Levenshtein edit distance
The Levenshtein distance is the minimum number of edits required to turn one string into another. I used it for fuzzy name matching. Edits include character insertions, deletions, and substitutions. The edit distance can be computed using dynamic programming. Happily, I found a fast C-based implementation is readily available in python:
conda install python-levenshtein
For my company name matching, I looked at each EDGAR company name for which I had not yet found a ticker in the Kibot data, and I compared it to each company name listed by Kibot. I kept any pair that matched with no more than one edit. This left me with about 450 matches to review manually. I didn’t do any research on the names, but rather just went off intuition. Here are some names I think probably do match. One criterion I used was whether I thought one company would sue the other over too similar a name:
MAINSTREET BANKSHARES INC | MAINSTREET BANCSHARES INC |
ENDWAVE CORP | ENWAVE CORP |
UREX ENERGY CORP | REX ENERGY CORP |
CASH SYSTEMS INC | CASA SYSTEMS INC |
TRINSIC INC | ATRINSIC INC |
IBIZ TECHNOLOGY CORP | IBIS TECHNOLOGY CORP |
BIDVILLE INC | KIDVILLE INC |
JAZZ TECHNOLOGIES INC | JZZ TECHNOLOGIES INC |
INYX INC | INX INC |
VERIDIAN CORP | VERIDIEN CORP |
CENTREX INC | CEMTREX INC |
EXCELON CORP | EXELON CORP |
TETON ADVISORS INC | TETON ADVISORRS INC |
TELS CORP | TELUS CORP |
TELOS CORP | TELUS CORP |
310 HOLDINGS INC | P10 HOLDINGS INC |
VANSEN PHARMA INC | VENSEN PHARMA INC |
SOTECH INC | SOFTECH INC |
SONTERRA RESOURCES INC | BONTERRA RESOURCES INC |
FORTUNET INC | FORTINET INC |
PANEX RESOURCES INC | PAREX RESOURCES INC |
VIVOS INC | VIVUS INC |
ORTEC INTERNATIONAL INC | OPTEC INTERNATIONAL INC |
DFP HEALTHCARE ACQUISITIONS CORP | DFB HEALTHCARE ACQUISITIONS CORP |
ZORO MINING CORP | CORO MINING CORP |
INVESTNET INC | ENVESTNET INC |
LINK ENERGY LLC | LINN ENERGY LLC |
LASON INC | LAWSON INC |
VALCOM INC | VOLCOM INC |
REIGN SAPPHIRE CORP | REIGN SAPPPHIRE CORP |
And here are some very similar names I think probably do not match, or at least not with a likelihood that makes me comfortable:
L3 CORP | LG CORP |
K2 INC | K12 INC |
RANCON REALTY FUND IV | RANCON REALTY FUND V |
DCB FINANCIAL CORP | HCB FINANCIAL CORP |
BLOX INC | BOX INC |
UVIC INC | UBIC INC |
OMEGA BRANDS INC | MEGA BRANDS INC |
ROME BANCORP INC | HOME BANCORP INC |
MILLS CORP | HILLS CORP |
VINCERA INC | FINCERA INC |
JPS INDUSTRIES INC | GPS INDUSTRIES INC |
STEVIA CORP | STEVVA CORP |
INNOVEX INC | INNOVET INC |
IDENTIX INC | IDENTIV INC |
VANS INC | EVANS INC |
BANTA CORP | BAETA CORP |
META GROUP INC | MEGA GROUP INC |
LANGER INC | HANGER INC |
SLAP INC | SNAP INC |
COREL CORP | CORVEL CORP |
SPECTRX INC | SPECTRA INC |
ZEC INC | ZEP INC |
CTD HOLDINGS INC | CT HOLDINGS INC |
SOMO INC | DOMO INC |
SBT BANCORP INC | S&T BANCORP INC |
CARDAX INC | CARMAX INC |
SEEC INC | STEC INC |
NETRO CORP | NEVRO CORP |
GENUS INC | AGENUS INC |
REON HOLDINGS INC | AEON HOLDINGS INC |
There were a lot of borderline cases, but I hope my manual review added some value. The more I match correctly, the less likely I’ll have survivorship bias. But the more I match incorrectly, the more noise I’ll introduce into my research.

*Dataset excerpt*:
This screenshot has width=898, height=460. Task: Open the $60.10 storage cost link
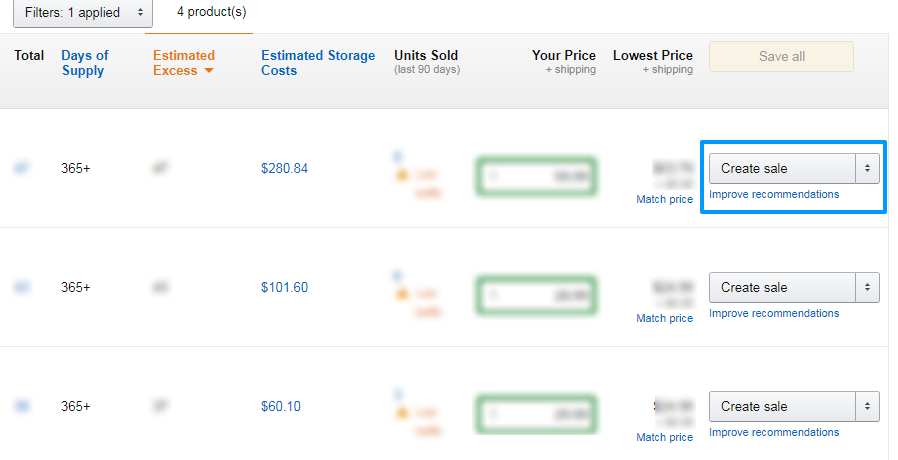coord(281,406)
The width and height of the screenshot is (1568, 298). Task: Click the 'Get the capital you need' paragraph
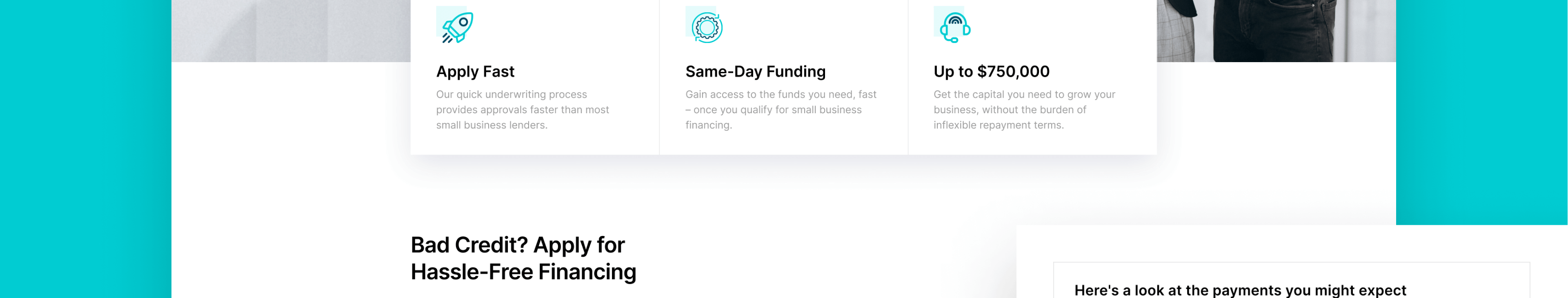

*Task instructions*:
a: In the Levenshtein distance excerpt, what edit limit did the author use to decide which company-name pairs to keep?
b: List every kind of edit that the Levenshtein distance excerpt says the edit distance counts.
c: Summarize the Levenshtein distance excerpt in two sentences.

*Written answers*:
a: Pairs that matched with no more than one edit were kept.

b: Character insertions, deletions, and substitutions.

c: The Levenshtein distance is the minimum number of character insertions, deletions, and substitutions needed to turn one string into another, and the author used a fast C-based Python implementation of it for fuzzy company name matching. Comparing unmatched EDGAR company names against Kibot's names and keeping pairs within one edit left about 450 matches, which the author reviewed manually by intuition and sorted into likely matches and likely non-matches.